Keepsake Theme Quilts
- Formation: 1998; 28 years ago
- Founder: Meredith Crane
- Type: Nonprofit
- Legal status: 501(c)(3) organization
- Purpose: Provide funds, employment and autonomy for deaf and hard-of-hearing individuals
- Location: Bexley, Ohio, United States;
- Region served: United States
- Products: hand-quilt patchwork quilts
- Affiliations: Campus Quilt Co.
- Website: www.tshirtquilts.com

= Keepsake Theme Quilts =

Deaf-employing quilting non-profit

Keepsake Theme Quilts is an American non-profit business located in Bexley, Ohio founded with the intention of giving more jobs and autonomy to deaf workers. They hand-quilt patchwork quilts using t-shirts, towels, or other old mementos from road races, alma mater logos, and just anything people would like to save in quilt form.

As of 2021, they had made over 15,000 quilts and blankets, and employed over 125 deaf and hard-of-hearing individuals.

== History ==
Meredith Crane founded Keepsake Theme Quilts in 1998 as a way to earn money for her nonprofit organization Deaf Initiatives. Crane had two sons who were born deaf who encountered frequent discrimination, so it became her mission to employ deaf individuals.

"I wanted to have a business where people could come in and communicate without any barriers," Crane said. "I wanted a process, where it had a beginning, an end, where it was hands-on." T-shirt quilts seemed to fit, as they require a specific skill and attention to detail to make, and the finished product is tangible and meaningful. The quilts have now become popular for graduation and holiday gifts.
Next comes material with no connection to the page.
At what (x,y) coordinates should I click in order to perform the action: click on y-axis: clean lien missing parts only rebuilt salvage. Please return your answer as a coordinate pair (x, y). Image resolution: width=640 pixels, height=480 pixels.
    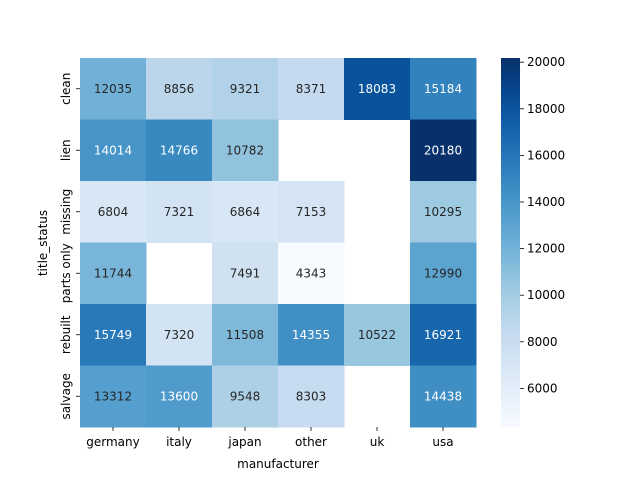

As of 2011, they had 23 deaf employees who work as seamstresses and production assistants and two certified ASL interpreters who work primarily with customers. Three quilters outside Keepsake Theme Quilts bind the pieces together with machines that wouldn't fit in the house. They have developed a system tailored to those who can't hear, like using pictures in place of numbers and words, or instructions that are drawn instead of written.

There are multiple employees who've said that working at Keepsake Theme Quilts changed their lives. For instance, office manager Shonna Collins had only been able to find work stocking shelves at Kmart, working third shift, where she said she felt alone and left out. "Now, Collins-who graduated valedictorian from the Kentucky School for the Deaf before attending the all-deaf Gallaudet University in Washington, D.C.-practically runs the business, managing fabric inventory, placing orders, handling shipments, hiring new employees and inspecting finished products before they're sent home to customers. She has her own office with two computers. She says she's proud of her career and that this job, which she earned after several internal promotions, has helped her realize her potential," reports journalist Michelle Sullivan for the Columbus Monthly.

There has been room for promotion. For instance, seamstress Judy Bryant became a supervisor.

Keepsake Theme Quilts also offers classes to members of the public interested in learning more about quilting.

During the 2020 COVID-19 pandemic, demand grew as more people with more time at home cleaned out their closets.